** Opening Recorded information block **

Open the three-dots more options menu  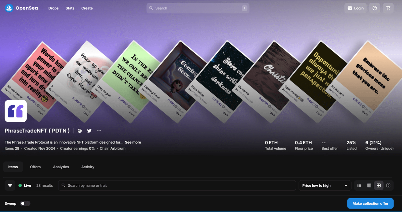(99, 131)
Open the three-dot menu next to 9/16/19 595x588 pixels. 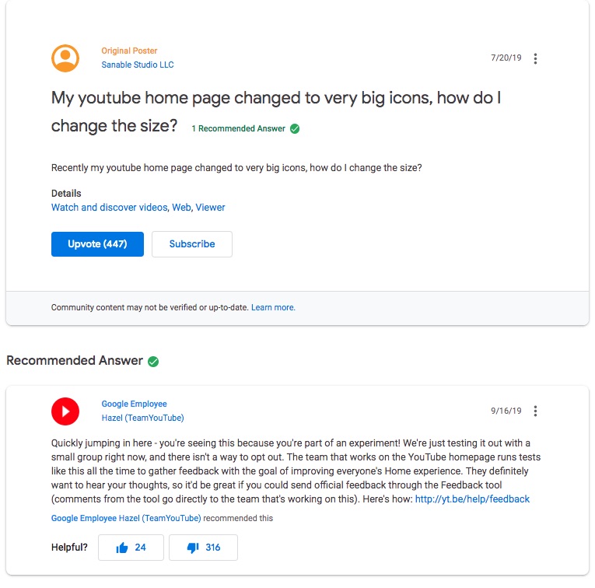[x=535, y=411]
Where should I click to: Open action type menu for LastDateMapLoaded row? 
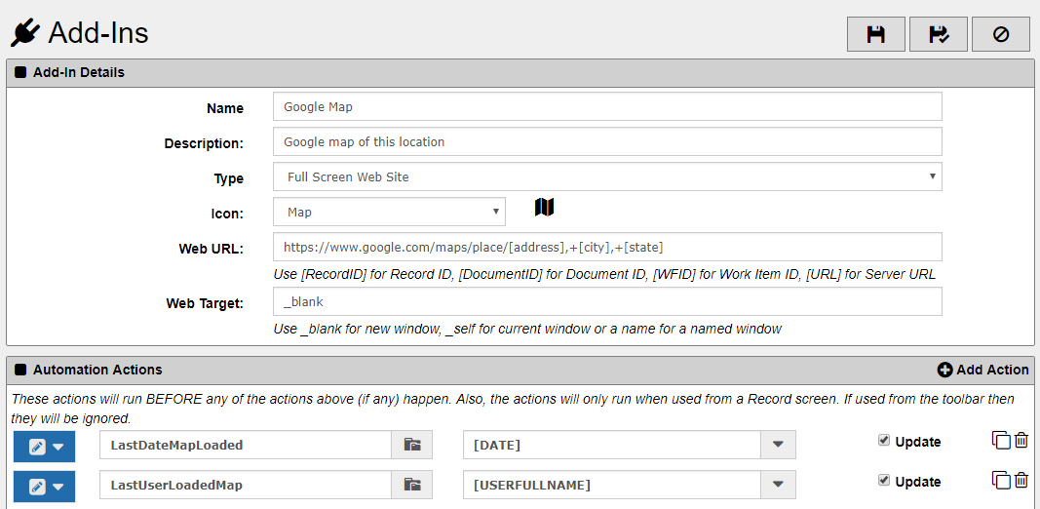pos(45,446)
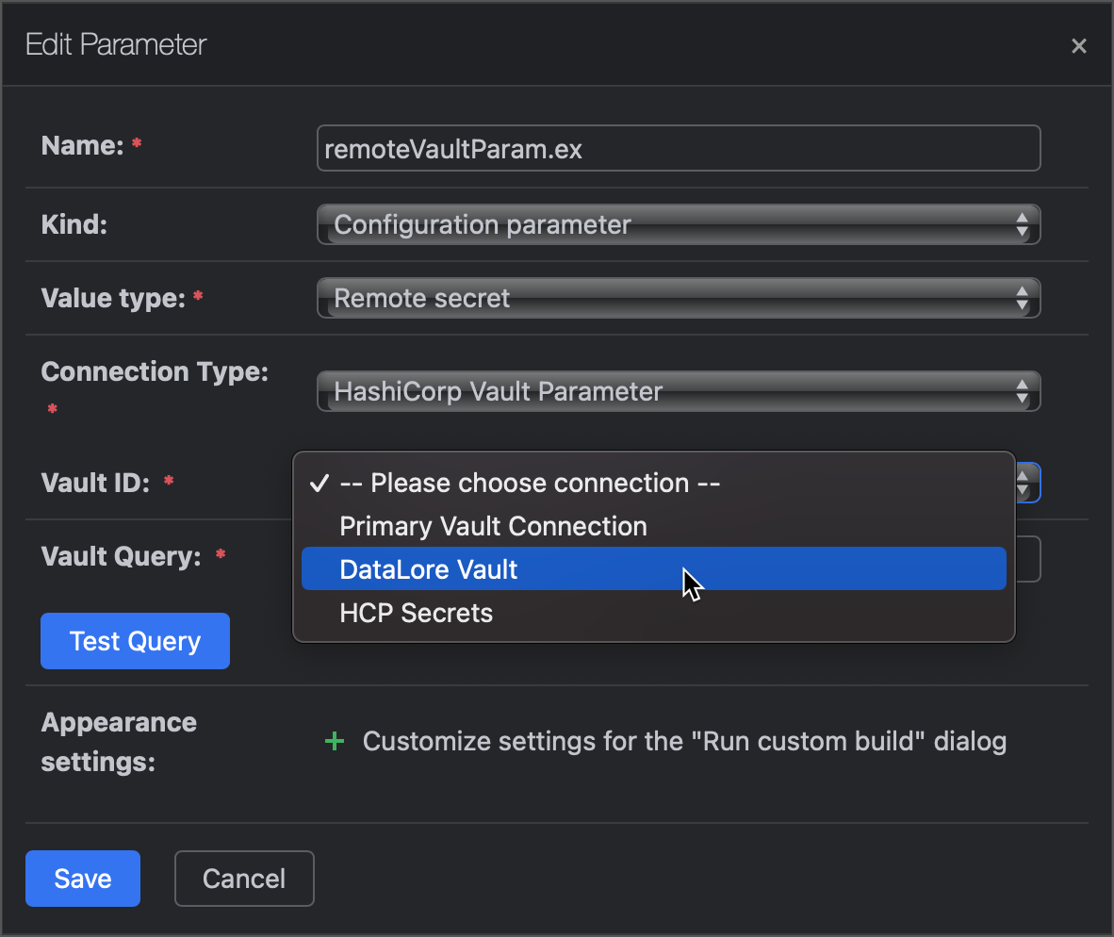
Task: Open the Connection Type combo box
Action: pos(660,391)
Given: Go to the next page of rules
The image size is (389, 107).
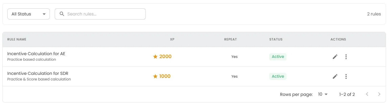Looking at the screenshot, I should [379, 94].
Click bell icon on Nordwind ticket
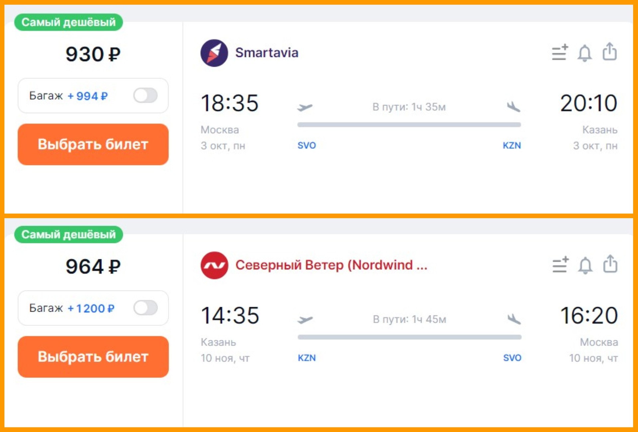Screen dimensions: 638x432 585,266
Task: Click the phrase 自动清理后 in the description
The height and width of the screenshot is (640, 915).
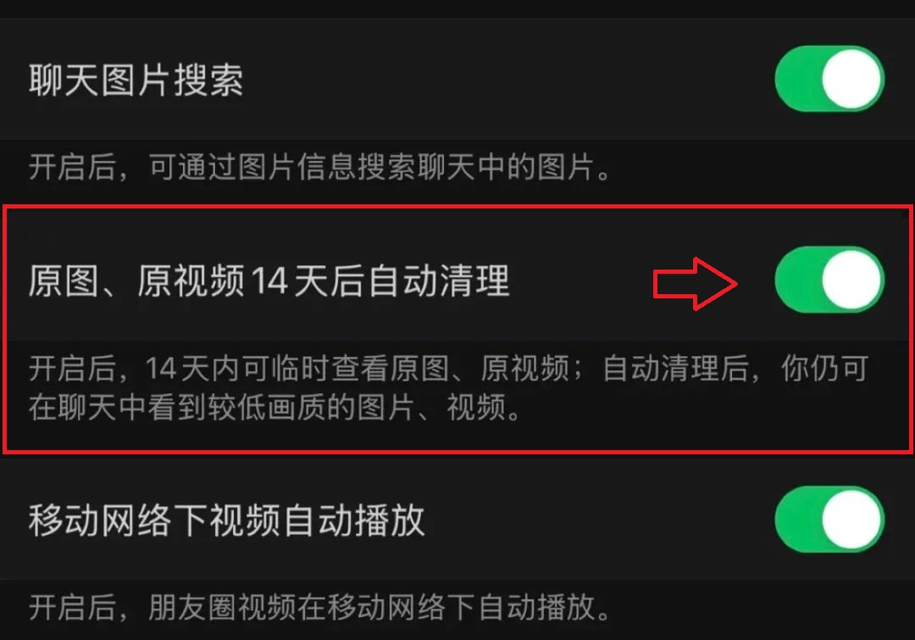Action: click(675, 369)
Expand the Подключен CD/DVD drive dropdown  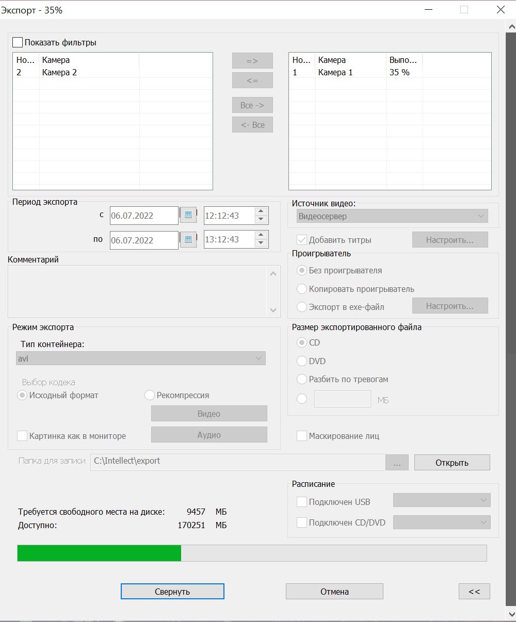(442, 522)
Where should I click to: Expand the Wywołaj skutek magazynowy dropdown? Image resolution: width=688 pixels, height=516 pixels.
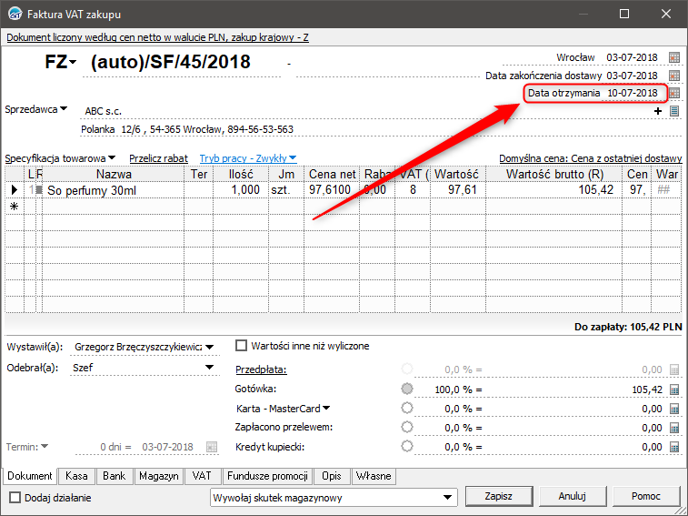click(446, 498)
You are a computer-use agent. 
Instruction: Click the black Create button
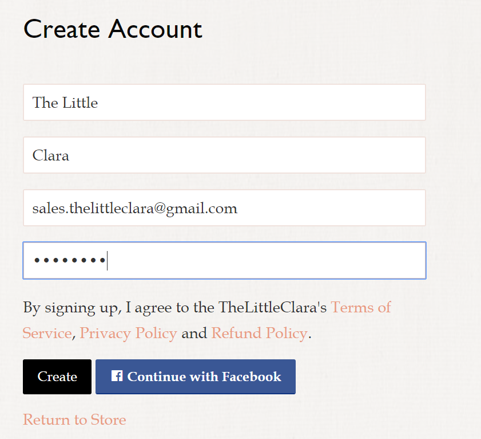pos(57,377)
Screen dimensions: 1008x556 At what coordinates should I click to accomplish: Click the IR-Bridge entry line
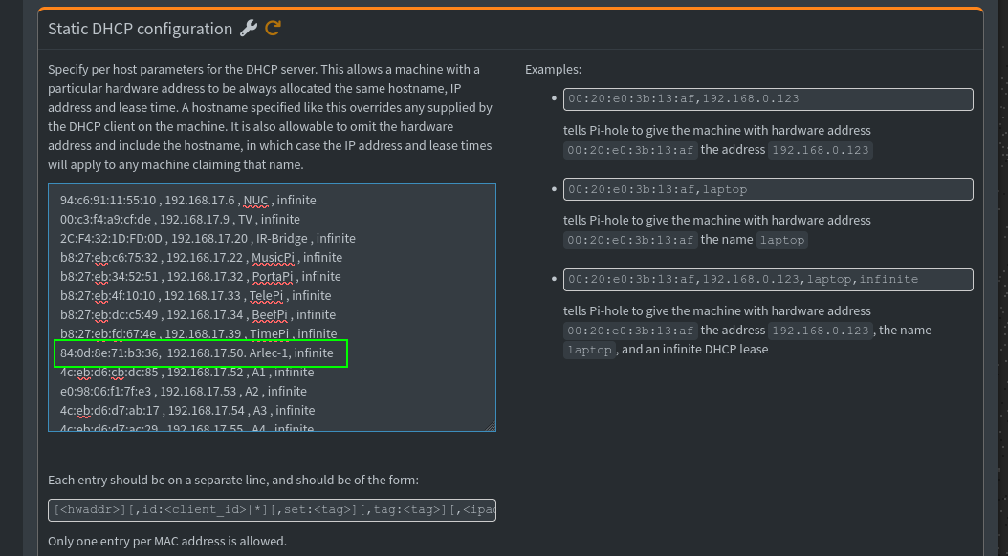208,239
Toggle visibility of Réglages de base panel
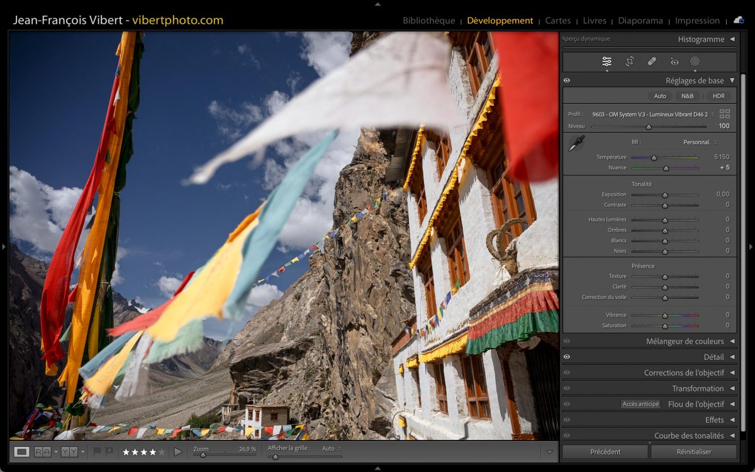 pos(567,81)
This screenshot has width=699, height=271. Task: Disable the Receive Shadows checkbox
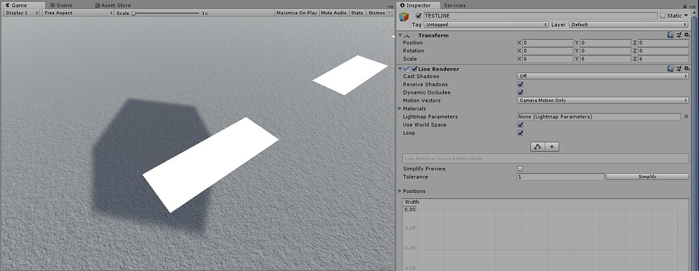(520, 84)
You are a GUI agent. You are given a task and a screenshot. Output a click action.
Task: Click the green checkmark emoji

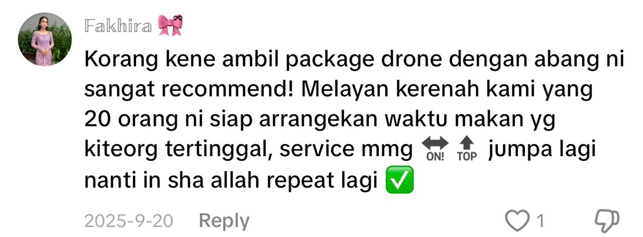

** Closing Recorded information block **

▶ [Description of the task]: Write out exactly the lines from the one that contains "You are a GUI" through the last line of the data above, both included. Leave every picture out.

▶ [Finished task]:
You are a GUI agent. You are given a task and a screenshot. Output a click action.
Task: Click the green checkmark emoji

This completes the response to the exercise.